Updated: May 12, 2022
April is a month dedicated to several important events, one of those things being our planet.
Two of the "holidays" celebrated are "Lawn & Garden Month," as well as "Volunteer month."
Now, how do pallets relate to these holidays, let alone a parent as a whole?
Well, that's exactly what we plan on discussing in this post.
To start, what exactly is CO2?
Well, CO2 is one of the primary greenhouse gasses that contribute to global warming/climate change.
If you've read some of our older posts, you may know that Guero's Pallets is a major believer in recycling and reducing CO2 emissions.
Using the CO2 emissions calculator on Naturespackaging.org, we found that last month alone, we recycled about 99,000 wood pallets. That translates into us saving around ~2748 tons of CO2.
While that is great for us, personally, that's still barely anything overall. That's exactly why we have holidays like 'Lawn & Garden month'.
You see, there's more to this holiday than just picking up trash or mowing your lawn. A big way to celebrate it is by working with community gardens.
For years now, community gardens have been appearing throughout North America.
But while the most known aspect/ benefit of a garden is its contents like fruits, vegetables, and flowers, they also play a major role in reducing CO2 emissions as well.
By growing vegetables & fruits in your community garden, not only can you gain access to food that normally may be considered too expensive, but you also end up growing plants that take in CO2 and use it to grow.
"But what if your garden doesn't grow food, only regular plants?"
(Lincoln Park community garden in Chicago)

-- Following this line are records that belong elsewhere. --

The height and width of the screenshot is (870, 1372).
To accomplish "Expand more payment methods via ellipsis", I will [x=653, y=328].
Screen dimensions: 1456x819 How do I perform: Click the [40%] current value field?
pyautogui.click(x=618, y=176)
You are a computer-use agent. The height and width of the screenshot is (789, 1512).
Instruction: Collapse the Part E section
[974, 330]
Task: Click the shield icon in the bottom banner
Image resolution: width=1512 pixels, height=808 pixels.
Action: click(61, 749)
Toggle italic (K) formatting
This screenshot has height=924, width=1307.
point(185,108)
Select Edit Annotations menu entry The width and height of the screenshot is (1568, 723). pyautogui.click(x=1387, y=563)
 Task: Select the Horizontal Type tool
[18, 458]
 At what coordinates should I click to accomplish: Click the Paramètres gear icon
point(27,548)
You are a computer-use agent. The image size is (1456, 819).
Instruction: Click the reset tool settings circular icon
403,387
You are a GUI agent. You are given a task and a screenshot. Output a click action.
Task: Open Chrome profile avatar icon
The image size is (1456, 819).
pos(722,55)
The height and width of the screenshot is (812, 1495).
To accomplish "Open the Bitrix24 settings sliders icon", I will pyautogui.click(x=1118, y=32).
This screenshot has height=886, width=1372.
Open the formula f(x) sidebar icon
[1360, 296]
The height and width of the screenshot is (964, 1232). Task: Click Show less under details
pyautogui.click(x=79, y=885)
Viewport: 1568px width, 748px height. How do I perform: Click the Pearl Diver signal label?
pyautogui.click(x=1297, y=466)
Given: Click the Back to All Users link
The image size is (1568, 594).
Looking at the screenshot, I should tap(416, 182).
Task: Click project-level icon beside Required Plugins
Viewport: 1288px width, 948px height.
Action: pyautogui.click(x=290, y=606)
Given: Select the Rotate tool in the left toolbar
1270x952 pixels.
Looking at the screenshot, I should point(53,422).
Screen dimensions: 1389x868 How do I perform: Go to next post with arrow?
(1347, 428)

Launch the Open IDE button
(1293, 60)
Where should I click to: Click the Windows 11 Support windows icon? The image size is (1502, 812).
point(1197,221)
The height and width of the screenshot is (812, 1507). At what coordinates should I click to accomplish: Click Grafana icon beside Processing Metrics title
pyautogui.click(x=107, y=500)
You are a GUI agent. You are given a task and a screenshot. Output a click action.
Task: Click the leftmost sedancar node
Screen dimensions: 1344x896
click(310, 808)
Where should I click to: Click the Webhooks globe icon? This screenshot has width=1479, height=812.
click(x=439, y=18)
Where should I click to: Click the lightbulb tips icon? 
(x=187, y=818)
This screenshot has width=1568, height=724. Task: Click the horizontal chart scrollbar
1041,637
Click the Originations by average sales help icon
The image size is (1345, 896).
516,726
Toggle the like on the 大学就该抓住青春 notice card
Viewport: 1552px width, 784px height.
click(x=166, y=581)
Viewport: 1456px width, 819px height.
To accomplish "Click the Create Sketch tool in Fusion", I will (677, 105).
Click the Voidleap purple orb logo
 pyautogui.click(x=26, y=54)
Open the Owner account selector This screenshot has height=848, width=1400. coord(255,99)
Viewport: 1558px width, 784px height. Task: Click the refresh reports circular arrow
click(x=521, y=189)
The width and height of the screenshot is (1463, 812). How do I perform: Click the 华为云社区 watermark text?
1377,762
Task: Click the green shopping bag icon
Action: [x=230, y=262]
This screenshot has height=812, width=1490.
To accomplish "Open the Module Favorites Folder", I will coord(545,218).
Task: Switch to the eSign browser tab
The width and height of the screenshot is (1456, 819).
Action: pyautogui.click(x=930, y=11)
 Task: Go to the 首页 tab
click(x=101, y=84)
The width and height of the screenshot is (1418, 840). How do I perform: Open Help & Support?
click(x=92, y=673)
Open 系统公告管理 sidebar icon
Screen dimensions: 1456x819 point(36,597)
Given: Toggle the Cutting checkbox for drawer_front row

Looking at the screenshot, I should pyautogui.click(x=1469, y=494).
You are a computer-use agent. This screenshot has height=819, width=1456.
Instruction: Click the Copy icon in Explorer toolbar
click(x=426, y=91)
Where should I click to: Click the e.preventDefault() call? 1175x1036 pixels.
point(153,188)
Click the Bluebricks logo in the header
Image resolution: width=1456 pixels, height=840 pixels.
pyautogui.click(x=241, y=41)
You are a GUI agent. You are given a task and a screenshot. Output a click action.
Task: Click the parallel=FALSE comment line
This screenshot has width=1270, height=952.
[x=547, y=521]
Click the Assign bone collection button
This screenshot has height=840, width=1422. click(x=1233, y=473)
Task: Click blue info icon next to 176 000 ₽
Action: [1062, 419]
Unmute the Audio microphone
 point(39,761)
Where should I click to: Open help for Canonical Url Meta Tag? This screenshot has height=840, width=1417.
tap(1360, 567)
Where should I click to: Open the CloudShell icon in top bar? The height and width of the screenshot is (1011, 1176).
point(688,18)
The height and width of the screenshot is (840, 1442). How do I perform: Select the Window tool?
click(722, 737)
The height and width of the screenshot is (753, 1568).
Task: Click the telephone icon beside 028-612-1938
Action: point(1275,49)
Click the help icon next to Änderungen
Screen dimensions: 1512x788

Then, you have nothing to worry about. A single tree can end up storing up to a single ton of CO2.
Another way gardens help is by absorbing rainwater to reduce the amount of runoff carrying pollutants into rivers and lakes.
"But how do pallets help build a community garden?"
Well, pallets can be used to build almost anything from plant beds to stands, from fences and benches to archways and even full-on storage sheds.
"But I don't have a community garden."
Well, if you don't have a community garden and/or don't have the means to build one, then you can always volunteer. Even with the growing number of gardens, there aren't always a lot of people willing to take care of them.
You see, even if it's a small action, time spent trying to help reduce the amount of CO2 in our atmosphere is time well spent. While a lot more people need to start working towards reducing their CO2 footprints, every bit helps.